▸ **WHAT IS EXPECTED**
Transcribe every line of the records word for word, leaving out the pictures.

Raw records:

______

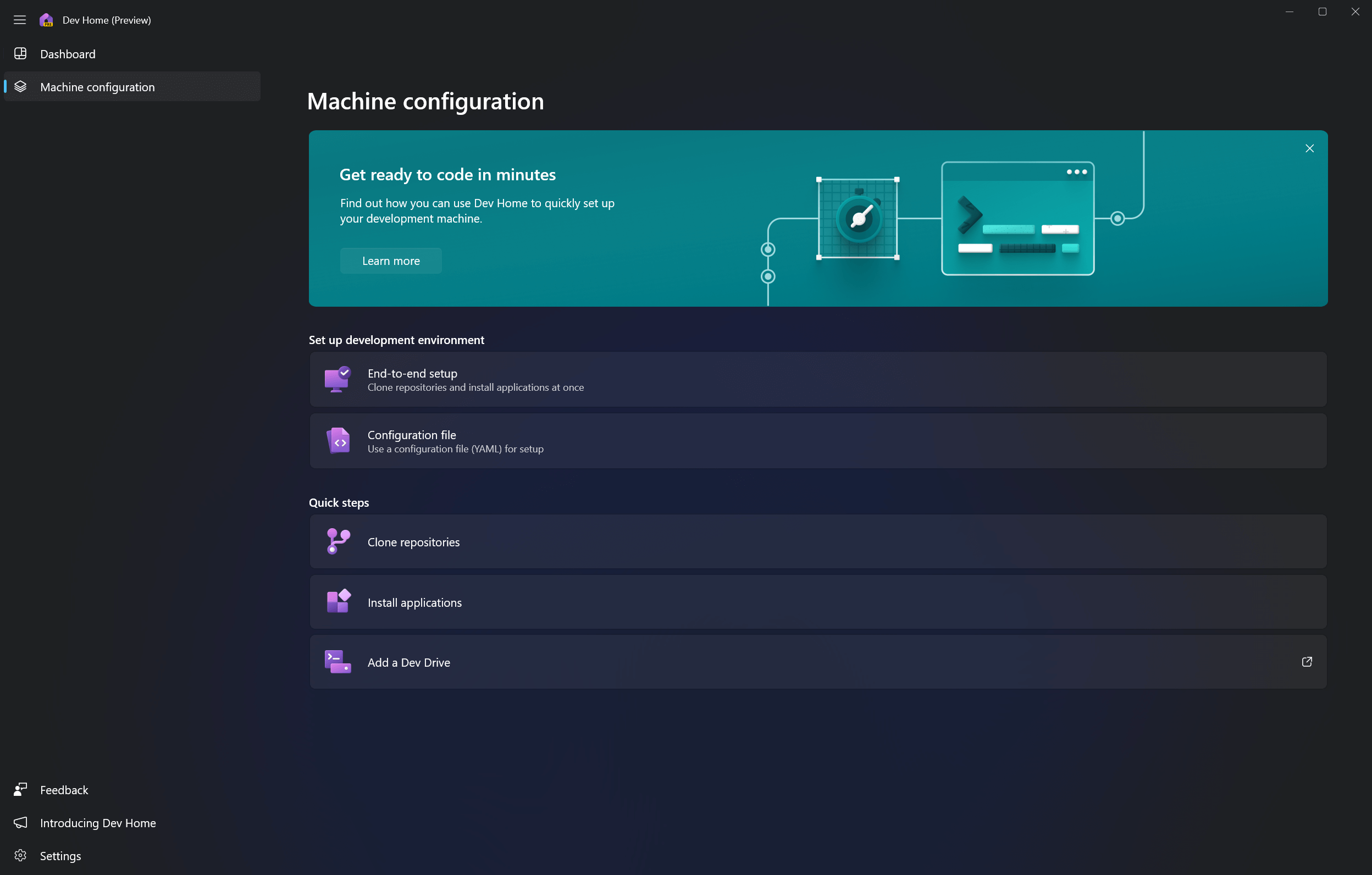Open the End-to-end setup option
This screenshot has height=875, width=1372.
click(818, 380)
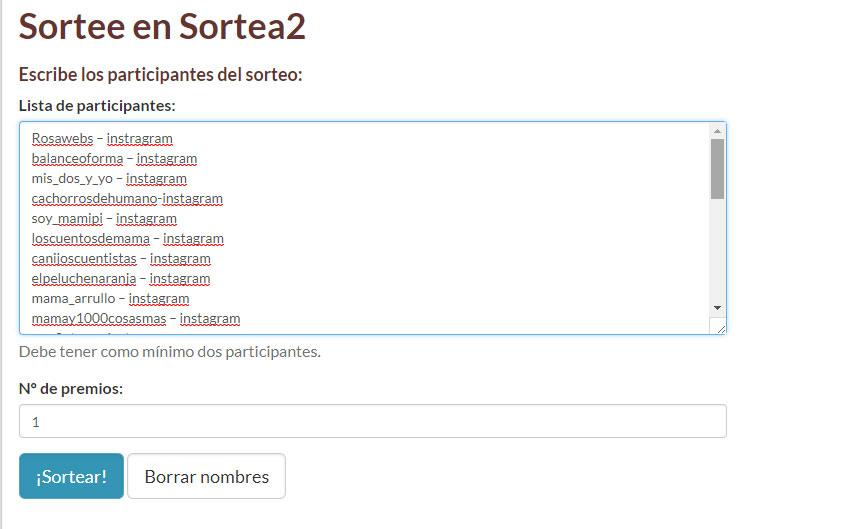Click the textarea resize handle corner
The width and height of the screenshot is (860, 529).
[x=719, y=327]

______

▸ **WRITTEN ANSWER**
Open the End-to-end setup option
This screenshot has height=875, width=1372.
click(818, 380)
Click the textarea resize handle corner
The width and height of the screenshot is (860, 529).
[x=719, y=327]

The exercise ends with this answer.